The setting up of the new Constitution Bench came almost four years after nullification of Article 370 of the Constitution – which gave special status to Jammu and Kashmir.
The top court had on August 28, 2019 referred petitions challenging Presidential Orders nullifying Article 370 of the Constitution and bifurcation of Jammu and Kashmir into two union territories to a five-judge Constitution Bench.
The petitions were originally assigned to a Constitution Bench led by Justice NV Ramana (since retired) in 2019 by the then CJI Ranjan Gogoi. Besides Justice Ramana, Justices Sanjay Kishan Kaul, R Subhash Reddy (Retd), B R Gavai, and Surya Kant were part of the Bench. The Bench had to be reconstituted due to retirement of CJI Ramana and Justice Reddy.
Earlier, Justice Ramana-led Constitution Bench had on March 2, 2020 refused to refer petitions challenging the nullification of Article 370 to a seven-judge Constitution Bench, saying there is no contradiction in its earlier verdicts in cases of Prem Nath Kaul and Sampat Prakash.
The Jammu and Kashmir Reorganisation Act, 2019, which divided the state into two union territories – Jammu and Kashmir and Ladakh, has already been acted upon. The changes came into effect on October 31, 2019 after being notified in the official gazette.
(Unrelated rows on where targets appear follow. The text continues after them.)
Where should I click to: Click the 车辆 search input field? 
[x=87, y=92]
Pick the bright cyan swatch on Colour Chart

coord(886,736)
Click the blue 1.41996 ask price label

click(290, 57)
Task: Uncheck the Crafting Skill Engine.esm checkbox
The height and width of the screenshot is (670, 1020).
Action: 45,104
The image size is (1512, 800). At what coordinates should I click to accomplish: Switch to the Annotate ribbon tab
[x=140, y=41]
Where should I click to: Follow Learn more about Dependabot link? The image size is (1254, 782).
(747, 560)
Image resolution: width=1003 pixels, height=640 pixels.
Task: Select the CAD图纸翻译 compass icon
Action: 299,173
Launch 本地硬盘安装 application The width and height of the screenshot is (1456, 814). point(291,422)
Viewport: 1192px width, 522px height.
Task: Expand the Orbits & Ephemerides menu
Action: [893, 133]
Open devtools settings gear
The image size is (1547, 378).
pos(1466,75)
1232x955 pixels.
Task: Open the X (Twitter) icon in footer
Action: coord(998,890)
Since then, a delimitation exercise has been completed in the UT of Jammu and Kashmir and the number of seats increased from 83 to 90 (excluding 24 seats in Pakistan Occupied Kashmir).
There are around two dozen petitions challenging the Presidential Order nullifying Article 370, including those by Delhi-based advocate ML Sharma, Jammu and Kashmir-based lawyer Shakir Shabir, National Conference Lok Sabha MPs Mohammad Akbar Lone and Justice Hasnain Masoodi (Retd), bureaucrat-turned-politician Shah Faesal and his party colleague Shehla Rashid.
There is another PIL filed by former interlocutor for Jammu and Kashmir Radha Kumar, Air Vice Marshal Kapil Kak (Retd), Major General Ashok Mehta (Retd), and former IAS officers Hindal Haidar Tyabji, Amitabha Pande and Gopal Pillai who have urged the top court to declare the August 5 Presidential Orders be declared “unconstitutional, void and inoperative”.
As the petitions didn’t get listed after March 2, 2020, former Jammu and Kashmir MLA Mohammed Yousuf Tarigami had moved the Supreme Court seeking an early hearing of petitions challenging the validity of abrogation of special status of the erstwhile state.